DATASET CONTENT =>
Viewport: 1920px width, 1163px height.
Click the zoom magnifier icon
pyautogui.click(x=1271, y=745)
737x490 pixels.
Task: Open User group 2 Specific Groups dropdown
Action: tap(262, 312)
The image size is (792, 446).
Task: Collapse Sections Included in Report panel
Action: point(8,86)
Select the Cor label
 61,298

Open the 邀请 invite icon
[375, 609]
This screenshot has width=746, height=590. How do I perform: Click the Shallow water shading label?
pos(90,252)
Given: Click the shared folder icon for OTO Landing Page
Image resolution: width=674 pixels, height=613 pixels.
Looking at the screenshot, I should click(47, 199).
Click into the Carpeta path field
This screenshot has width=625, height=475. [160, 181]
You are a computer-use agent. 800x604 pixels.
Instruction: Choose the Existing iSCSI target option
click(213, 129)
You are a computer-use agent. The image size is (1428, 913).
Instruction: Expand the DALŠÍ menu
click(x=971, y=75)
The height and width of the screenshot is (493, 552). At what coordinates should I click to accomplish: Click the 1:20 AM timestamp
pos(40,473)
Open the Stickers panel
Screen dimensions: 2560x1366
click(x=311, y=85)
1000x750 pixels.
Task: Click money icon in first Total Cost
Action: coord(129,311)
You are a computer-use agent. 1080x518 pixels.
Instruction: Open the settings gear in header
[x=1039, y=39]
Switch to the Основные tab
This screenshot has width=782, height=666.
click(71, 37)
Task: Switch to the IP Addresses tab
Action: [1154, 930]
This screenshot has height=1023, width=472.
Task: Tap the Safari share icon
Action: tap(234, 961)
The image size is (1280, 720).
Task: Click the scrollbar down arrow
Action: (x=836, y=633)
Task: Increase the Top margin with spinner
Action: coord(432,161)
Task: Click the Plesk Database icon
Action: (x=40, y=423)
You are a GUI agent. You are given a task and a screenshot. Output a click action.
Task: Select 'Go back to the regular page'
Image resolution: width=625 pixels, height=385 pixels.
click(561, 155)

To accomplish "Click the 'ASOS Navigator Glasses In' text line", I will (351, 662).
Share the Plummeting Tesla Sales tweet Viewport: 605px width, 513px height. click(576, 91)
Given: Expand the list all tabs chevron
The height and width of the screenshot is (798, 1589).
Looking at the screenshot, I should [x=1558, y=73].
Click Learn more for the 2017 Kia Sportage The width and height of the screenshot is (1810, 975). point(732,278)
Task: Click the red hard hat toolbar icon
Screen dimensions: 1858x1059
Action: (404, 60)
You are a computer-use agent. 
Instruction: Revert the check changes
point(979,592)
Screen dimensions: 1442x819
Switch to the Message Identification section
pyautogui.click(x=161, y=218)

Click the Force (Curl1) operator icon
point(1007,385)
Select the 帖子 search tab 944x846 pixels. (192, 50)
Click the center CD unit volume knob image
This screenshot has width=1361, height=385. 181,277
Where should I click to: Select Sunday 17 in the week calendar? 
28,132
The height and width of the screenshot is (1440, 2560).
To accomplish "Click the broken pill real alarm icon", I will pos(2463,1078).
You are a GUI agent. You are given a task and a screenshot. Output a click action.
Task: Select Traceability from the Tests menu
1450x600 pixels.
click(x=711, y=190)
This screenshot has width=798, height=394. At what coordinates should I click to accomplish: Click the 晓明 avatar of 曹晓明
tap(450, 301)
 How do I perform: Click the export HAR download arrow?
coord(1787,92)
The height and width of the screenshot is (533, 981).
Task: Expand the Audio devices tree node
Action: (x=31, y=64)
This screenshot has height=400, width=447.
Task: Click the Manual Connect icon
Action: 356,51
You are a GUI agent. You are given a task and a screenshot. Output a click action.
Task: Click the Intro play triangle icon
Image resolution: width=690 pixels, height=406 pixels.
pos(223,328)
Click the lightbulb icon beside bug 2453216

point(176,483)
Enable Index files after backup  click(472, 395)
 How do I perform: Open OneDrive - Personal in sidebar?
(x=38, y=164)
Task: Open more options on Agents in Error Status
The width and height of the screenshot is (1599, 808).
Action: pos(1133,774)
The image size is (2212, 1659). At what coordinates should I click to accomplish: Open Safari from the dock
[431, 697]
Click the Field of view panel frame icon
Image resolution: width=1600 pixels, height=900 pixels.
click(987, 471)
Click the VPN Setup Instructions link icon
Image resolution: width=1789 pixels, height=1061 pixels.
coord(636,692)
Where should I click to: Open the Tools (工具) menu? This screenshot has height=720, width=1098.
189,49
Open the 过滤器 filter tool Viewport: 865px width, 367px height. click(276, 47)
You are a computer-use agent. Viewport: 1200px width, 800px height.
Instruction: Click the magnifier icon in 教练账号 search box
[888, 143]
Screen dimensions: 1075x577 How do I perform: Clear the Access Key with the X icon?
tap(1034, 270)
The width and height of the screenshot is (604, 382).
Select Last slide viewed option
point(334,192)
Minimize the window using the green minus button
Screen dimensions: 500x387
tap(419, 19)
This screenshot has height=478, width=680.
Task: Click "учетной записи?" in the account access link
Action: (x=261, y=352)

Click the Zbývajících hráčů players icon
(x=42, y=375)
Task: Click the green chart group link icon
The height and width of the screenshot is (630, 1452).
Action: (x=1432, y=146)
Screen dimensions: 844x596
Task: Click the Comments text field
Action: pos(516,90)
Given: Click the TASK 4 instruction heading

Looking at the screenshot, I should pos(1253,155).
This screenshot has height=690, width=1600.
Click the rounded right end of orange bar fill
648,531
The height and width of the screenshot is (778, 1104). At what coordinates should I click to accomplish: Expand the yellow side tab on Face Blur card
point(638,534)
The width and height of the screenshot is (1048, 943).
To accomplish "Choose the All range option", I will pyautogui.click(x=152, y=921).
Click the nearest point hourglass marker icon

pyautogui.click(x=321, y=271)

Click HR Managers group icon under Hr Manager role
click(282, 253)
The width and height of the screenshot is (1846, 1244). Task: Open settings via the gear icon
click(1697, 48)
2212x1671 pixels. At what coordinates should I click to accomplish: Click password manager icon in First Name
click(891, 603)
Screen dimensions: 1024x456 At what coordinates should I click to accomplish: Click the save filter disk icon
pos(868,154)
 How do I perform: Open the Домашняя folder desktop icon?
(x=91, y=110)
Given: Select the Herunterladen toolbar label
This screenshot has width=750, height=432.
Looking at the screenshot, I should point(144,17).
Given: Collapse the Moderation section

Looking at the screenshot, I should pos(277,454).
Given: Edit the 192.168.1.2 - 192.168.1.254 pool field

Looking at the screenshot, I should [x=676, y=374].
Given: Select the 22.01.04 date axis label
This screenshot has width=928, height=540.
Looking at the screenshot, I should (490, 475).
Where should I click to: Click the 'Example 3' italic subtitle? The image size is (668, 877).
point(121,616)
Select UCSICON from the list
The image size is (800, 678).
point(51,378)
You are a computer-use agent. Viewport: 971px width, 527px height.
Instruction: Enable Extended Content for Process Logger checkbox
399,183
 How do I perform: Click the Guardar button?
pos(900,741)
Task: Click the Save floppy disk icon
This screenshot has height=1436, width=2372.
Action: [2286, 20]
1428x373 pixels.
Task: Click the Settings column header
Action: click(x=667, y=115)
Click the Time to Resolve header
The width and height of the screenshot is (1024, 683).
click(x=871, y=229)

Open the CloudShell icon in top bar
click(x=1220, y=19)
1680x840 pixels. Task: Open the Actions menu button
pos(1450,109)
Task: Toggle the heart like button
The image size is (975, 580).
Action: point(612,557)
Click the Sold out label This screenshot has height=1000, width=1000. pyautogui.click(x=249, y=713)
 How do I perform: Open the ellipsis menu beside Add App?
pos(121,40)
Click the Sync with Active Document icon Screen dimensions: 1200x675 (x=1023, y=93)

GIVEN TASK => Format every line of the entries above as a JSON list of strings, one string per line, omitting blank lines.

WORKED ANSWER =>
[
  "Viewport: 1920px width, 1163px height.",
  "Click the zoom magnifier icon",
  "pyautogui.click(x=1271, y=745)",
  "737x490 pixels.",
  "Task: Open User group 2 Specific Groups dropdown",
  "Action: tap(262, 312)",
  "The image size is (792, 446).",
  "Task: Collapse Sections Included in Report panel",
  "Action: point(8,86)",
  "Select the Cor label",
  " 61,298",
  "Open the 邀请 invite icon",
  "[375, 609]",
  "This screenshot has width=746, height=590. How do I perform: Click the Shallow water shading label?",
  "pos(90,252)",
  "Given: Click the shared folder icon for OTO Landing Page",
  "Image resolution: width=674 pixels, height=613 pixels.",
  "Looking at the screenshot, I should click(47, 199).",
  "Click into the Carpeta path field",
  "This screenshot has width=625, height=475. [160, 181]",
  "You are a computer-use agent. 800x604 pixels.",
  "Instruction: Choose the Existing iSCSI target option",
  "click(213, 129)",
  "You are a computer-use agent. The image size is (1428, 913).",
  "Instruction: Expand the DALŠÍ menu",
  "click(x=971, y=75)",
  "The height and width of the screenshot is (493, 552). At what coordinates should I click to accomplish: Click the 1:20 AM timestamp",
  "pos(40,473)",
  "Open the Stickers panel",
  "Screen dimensions: 2560x1366",
  "click(x=311, y=85)",
  "1000x750 pixels.",
  "Task: Click money icon in first Total Cost",
  "Action: coord(129,311)",
  "You are a computer-use agent. 1080x518 pixels.",
  "Instruction: Open the settings gear in header",
  "[x=1039, y=39]",
  "Switch to the Основные tab",
  "This screenshot has width=782, height=666.",
  "click(71, 37)",
  "Task: Switch to the IP Addresses tab",
  "Action: [1154, 930]",
  "This screenshot has height=1023, width=472.",
  "Task: Tap the Safari share icon",
  "Action: tap(234, 961)",
  "The image size is (1280, 720).",
  "Task: Click the scrollbar down arrow",
  "Action: (x=836, y=633)",
  "Task: Increase the Top margin with spinner",
  "Action: coord(432,161)",
  "Task: Click the Plesk Database icon",
  "Action: (x=40, y=423)",
  "You are a GUI agent. You are given a task and a screenshot. Output a click action.",
  "Task: Select 'Go back to the regular page'",
  "Image resolution: width=625 pixels, height=385 pixels.",
  "click(561, 155)",
  "To accomplish \"Click the 'ASOS Navigator Glasses In' text line\", I will (351, 662).",
  "Share the Plummeting Tesla Sales tweet Viewport: 605px width, 513px height. click(576, 91)",
  "Given: Expand the list all tabs chevron",
  "The height and width of the screenshot is (798, 1589).",
  "Looking at the screenshot, I should [x=1558, y=73].",
  "Click Learn more for the 2017 Kia Sportage The width and height of the screenshot is (1810, 975). point(732,278)",
  "Task: Click the red hard hat toolbar icon",
  "Screen dimensions: 1858x1059",
  "Action: (404, 60)",
  "You are a computer-use agent. ",
  "Instruction: Revert the check changes",
  "point(979,592)",
  "Screen dimensions: 1442x819",
  "Switch to the Message Identification section",
  "pyautogui.click(x=161, y=218)",
  "Click the Force (Curl1) operator icon",
  "point(1007,385)",
  "Select the 帖子 search tab 944x846 pixels. (192, 50)",
  "Click the center CD unit volume knob image",
  "This screenshot has width=1361, height=385. 181,277",
  "Where should I click to: Select Sunday 17 in the week calendar? ",
  "28,132",
  "The height and width of the screenshot is (1440, 2560).",
  "To accomplish \"Click the broken pill real alarm icon\", I will pos(2463,1078).",
  "You are a GUI agent. You are given a task and a screenshot. Output a click action.",
  "Task: Select Traceability from the Tests menu",
  "1450x600 pixels.",
  "click(x=711, y=190)",
  "This screenshot has width=798, height=394. At what coordinates should I click to accomplish: Click the 晓明 avatar of 曹晓明",
  "tap(450, 301)",
  " How do I perform: Click the export HAR download arrow?",
  "coord(1787,92)",
  "The height and width of the screenshot is (533, 981).",
  "Task: Expand the Audio devices tree node",
  "Action: (x=31, y=64)",
  "This screenshot has height=400, width=447.",
  "Task: Click the Manual Connect icon",
  "Action: 356,51",
  "You are a GUI agent. You are given a task and a screenshot. Output a click action.",
  "Task: Click the Intro play triangle icon",
  "Image resolution: width=690 pixels, height=406 pixels.",
  "pos(223,328)",
  "Click the lightbulb icon beside bug 2453216",
  "point(176,483)",
  "Enable Index files after backup  click(472, 395)",
  " How do I perform: Open OneDrive - Personal in sidebar?",
  "(x=38, y=164)",
  "Task: Open more options on Agents in Error Status",
  "The width and height of the screenshot is (1599, 808).",
  "Action: pos(1133,774)",
  "The image size is (2212, 1659). At what coordinates should I click to accomplish: Open Safari from the dock",
  "[431, 697]",
  "Click the Field of view panel frame icon",
  "Image resolution: width=1600 pixels, height=900 pixels.",
  "click(987, 471)",
  "Click the VPN Setup Instructions link icon",
  "Image resolution: width=1789 pixels, height=1061 pixels.",
  "coord(636,692)",
  "Where should I click to: Open the Tools (工具) menu? This screenshot has height=720, width=1098.",
  "189,49",
  "Open the 过滤器 filter tool Viewport: 865px width, 367px height. click(276, 47)",
  "You are a computer-use agent. Viewport: 1200px width, 800px height.",
  "Instruction: Click the magnifier icon in 教练账号 search box",
  "[888, 143]",
  "Screen dimensions: 1075x577 How do I perform: Clear the Access Key with the X icon?",
  "tap(1034, 270)",
  "The width and height of the screenshot is (604, 382).",
  "Select Last slide viewed option",
  "point(334,192)",
  "Minimize the window using the green minus button",
  "Screen dimensions: 500x387",
  "tap(419, 19)",
  "This screenshot has height=478, width=680.",
  "Task: Click \"учетной записи?\" in the account access link",
  "Action: (x=261, y=352)",
  "Click the Zbývajících hráčů players icon",
  "(x=42, y=375)",
  "Task: Click the green chart group link icon",
  "The height and width of the screenshot is (630, 1452).",
  "Action: (x=1432, y=146)",
  "Screen dimensions: 844x596",
  "Task: Click the Comments text field",
  "Action: pos(516,90)",
  "Given: Click the TASK 4 instruction heading",
  "Looking at the screenshot, I should pos(1253,155).",
  "This screenshot has height=690, width=1600.",
  "Click the rounded right end of orange bar fill",
  "648,531",
  "The height and width of the screenshot is (778, 1104). At what coordinates should I click to accomplish: Expand the yellow side tab on Face Blur card",
  "point(638,534)",
  "The width and height of the screenshot is (1048, 943).",
  "To accomplish \"Choose the All range option\", I will pyautogui.click(x=152, y=921).",
  "Click the nearest point hourglass marker icon",
  "pyautogui.click(x=321, y=271)",
  "Click HR Managers group icon under Hr Manager role",
  "click(282, 253)",
  "The width and height of the screenshot is (1846, 1244). Task: Open settings via the gear icon",
  "click(1697, 48)",
  "2212x1671 pixels. At what coordinates should I click to accomplish: Click password manager icon in First Name",
  "click(891, 603)",
  "Screen dimensions: 1024x456 At what coordinates should I click to accomplish: Click the save filter disk icon",
  "pos(868,154)",
  " How do I perform: Open the Домашняя folder desktop icon?",
  "(x=91, y=110)",
  "Given: Select the Herunterladen toolbar label",
  "This screenshot has width=750, height=432.",
  "Looking at the screenshot, I should point(144,17).",
  "Given: Collapse the Moderation section",
  "Looking at the screenshot, I should pos(277,454).",
  "Given: Edit the 192.168.1.2 - 192.168.1.254 pool field",
  "Looking at the screenshot, I should [x=676, y=374].",
  "Given: Select the 22.01.04 date axis label",
  "This screenshot has width=928, height=540.",
  "Looking at the screenshot, I should (490, 475).",
  "Where should I click to: Click the 'Example 3' italic subtitle? The image size is (668, 877).",
  "point(121,616)",
  "Select UCSICON from the list",
  "The image size is (800, 678).",
  "point(51,378)",
  "You are a computer-use agent. Viewport: 971px width, 527px height.",
  "Instruction: Enable Extended Content for Process Logger checkbox",
  "399,183",
  " How do I perform: Click the Guardar button?",
  "pos(900,741)",
  "Task: Click the Save floppy disk icon",
  "This screenshot has height=1436, width=2372.",
  "Action: [2286, 20]",
  "1428x373 pixels.",
  "Task: Click the Settings column header",
  "Action: click(x=667, y=115)",
  "Click the Time to Resolve header",
  "The width and height of the screenshot is (1024, 683).",
  "click(x=871, y=229)",
  "Open the CloudShell icon in top bar",
  "click(x=1220, y=19)",
  "1680x840 pixels. Task: Open the Actions menu button",
  "pos(1450,109)",
  "Task: Toggle the heart like button",
  "The image size is (975, 580).",
  "Action: point(612,557)",
  "Click the Sold out label This screenshot has height=1000, width=1000. pyautogui.click(x=249, y=713)",
  " How do I perform: Open the ellipsis menu beside Add App?",
  "pos(121,40)",
  "Click the Sync with Active Document icon Screen dimensions: 1200x675 (x=1023, y=93)"
]